Мне тогда хотелось расспросить ее о семье подробней. Но было мало времени. Если честно, дистанция не позволяла, я постеснялась. Через два года возвращаемся к разговору в клубе «Газгольдер», что принадлежит рэперу Басте (Василию Вакуленко). В «Газгольдере» Смирнову знают – все здороваются, и интервью никак не начинается. В конце концов приходит сам Баста. И они с Дуней обнимаются, болтают, обсуждают дела фонда и совместные планы: Баста – первый рэпер страны, принявший участие в акции благотворительного фонда, этим фондом стал «Выход». Баста написал музыку для фильма Адвотьи Смирновой «История одного назначения» и, кажется, это тоже – первый для России опыт, когда рэп-музыкант принимает участие в масштабном кинопроекте. Но со стороны всё выглядит обычным, даже обыденным. Со стороны вообще кажется, что Смирновой всё довольно легко дается. И еще что она – баловень судьбы.


– Вы ребенок известного режиссера, внучка известного писателя. Этот стартовый капитал – помог?

– Сложно сказать, потому что в чем-то помог, а в чем-то мешал. У меня очень в этом смысле специфические были детство и юность.

Во-первых, мои родители развелись, когда мне было 6 лет. Во-вторых, я жила то с мамой, то с бабушкой-дедушкой.

– Это была травматичная история развода?

– Безусловно, травматичная. Они тяжело разводились. Потом так случилось, что у меня было искривление позвоночника, я год жила в интернате для детей со сколиозом. Потом я уехала к маме в Таллин, где мама служила в Театре русской драмы. А потом – стала жить с отцом.

При этом мне не то чтобы даже мешало, меня обижало страшно, что меня считали мажоркой вроде моего ныне близкого друга Феди Бондарчука, который для меня в те годы действительно был мажором.

– А вы – не были?

– Конечно, нет! Потому что родители мои – и мать, и отец – в силу тяжелых взаимоотношений с советской властью у обоих были людьми бедными. У отца вечно то закрывали сценарий, то клали картину на полку. А мама моя замечательная в свое время сказала о себе – точнее не скажешь! – что при любой власти ее зарплата в театре ровно на 10 % ниже, чем стоимость хороших зимних сапог. И это было чистой правдой.

Для меня джинсы или кроссовки были таким же безумным мечтанием, как и для всех остальных советских детей.

– Прямо мечтанием?

– Абсолютно! У меня в классе учился мальчик, у которого папа работал в Торговой палате, и у него были ластики цветные иностранные, которые пахли, как я сейчас понимаю, химией, а тогда казалось, малиной или клубникой. У него были наклейки, которые можно было на обложку дневника наклеить. Я уже не говорю про фломастеры. Фломастеров не было. А я очень хотела фломастеры. Но это не в том смысле, что я была бедная-несчастная девочка, а в том, что для меня мажорами были те, у кого были фломастеры, джинсы и кроссовки «Адидас» с тремя полосками.

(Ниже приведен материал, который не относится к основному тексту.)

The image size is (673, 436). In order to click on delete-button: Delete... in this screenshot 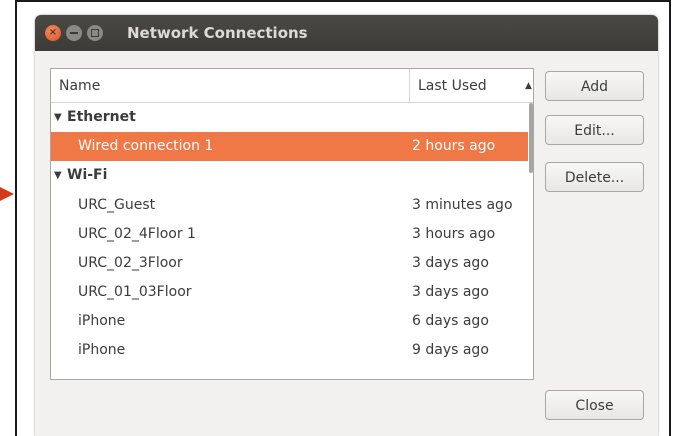, I will do `click(594, 177)`. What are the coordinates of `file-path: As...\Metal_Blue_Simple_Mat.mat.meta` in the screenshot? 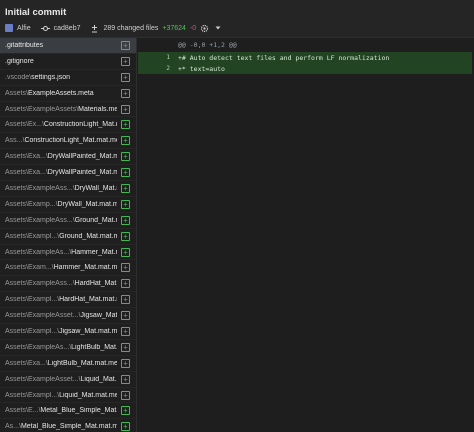 It's located at (61, 426). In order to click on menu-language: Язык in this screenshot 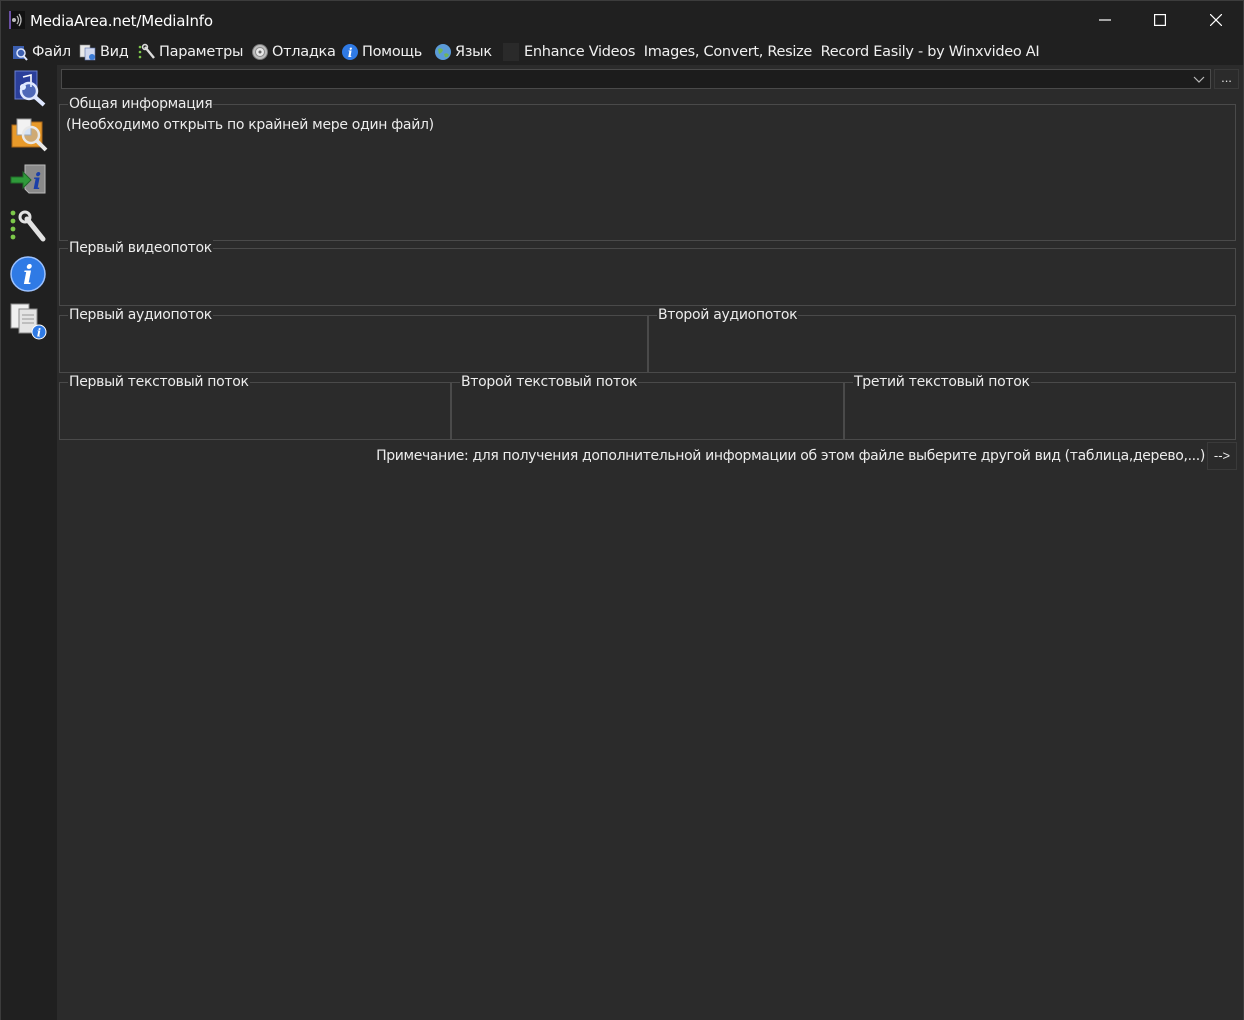, I will do `click(463, 52)`.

– Но в интеллигентных советских семьях всегда отрицался культ материального.

– Может, он и отрицался, но когда мы с мамой жили в Таллине, там была регата в рамках Олимпиады-80. И к этой регате эстонская кондитерская фабрика «Калев» стала выпускать жвачку двух видов – мятную и апельсиновую. И это… ну как вам сказать? Это просто был взрыв мозга и абсолютное счастье. У апельсиновой этой жвачки вкус пропадал примерно секунд через тридцать, но ощущение счастья не пропадало. Но, еще раз, это не мои жалобы на бедное советское детство. Это мой спор с теми, кто приписывает мне какое-нибудь эдакое детство, проведенное на Николиной горе.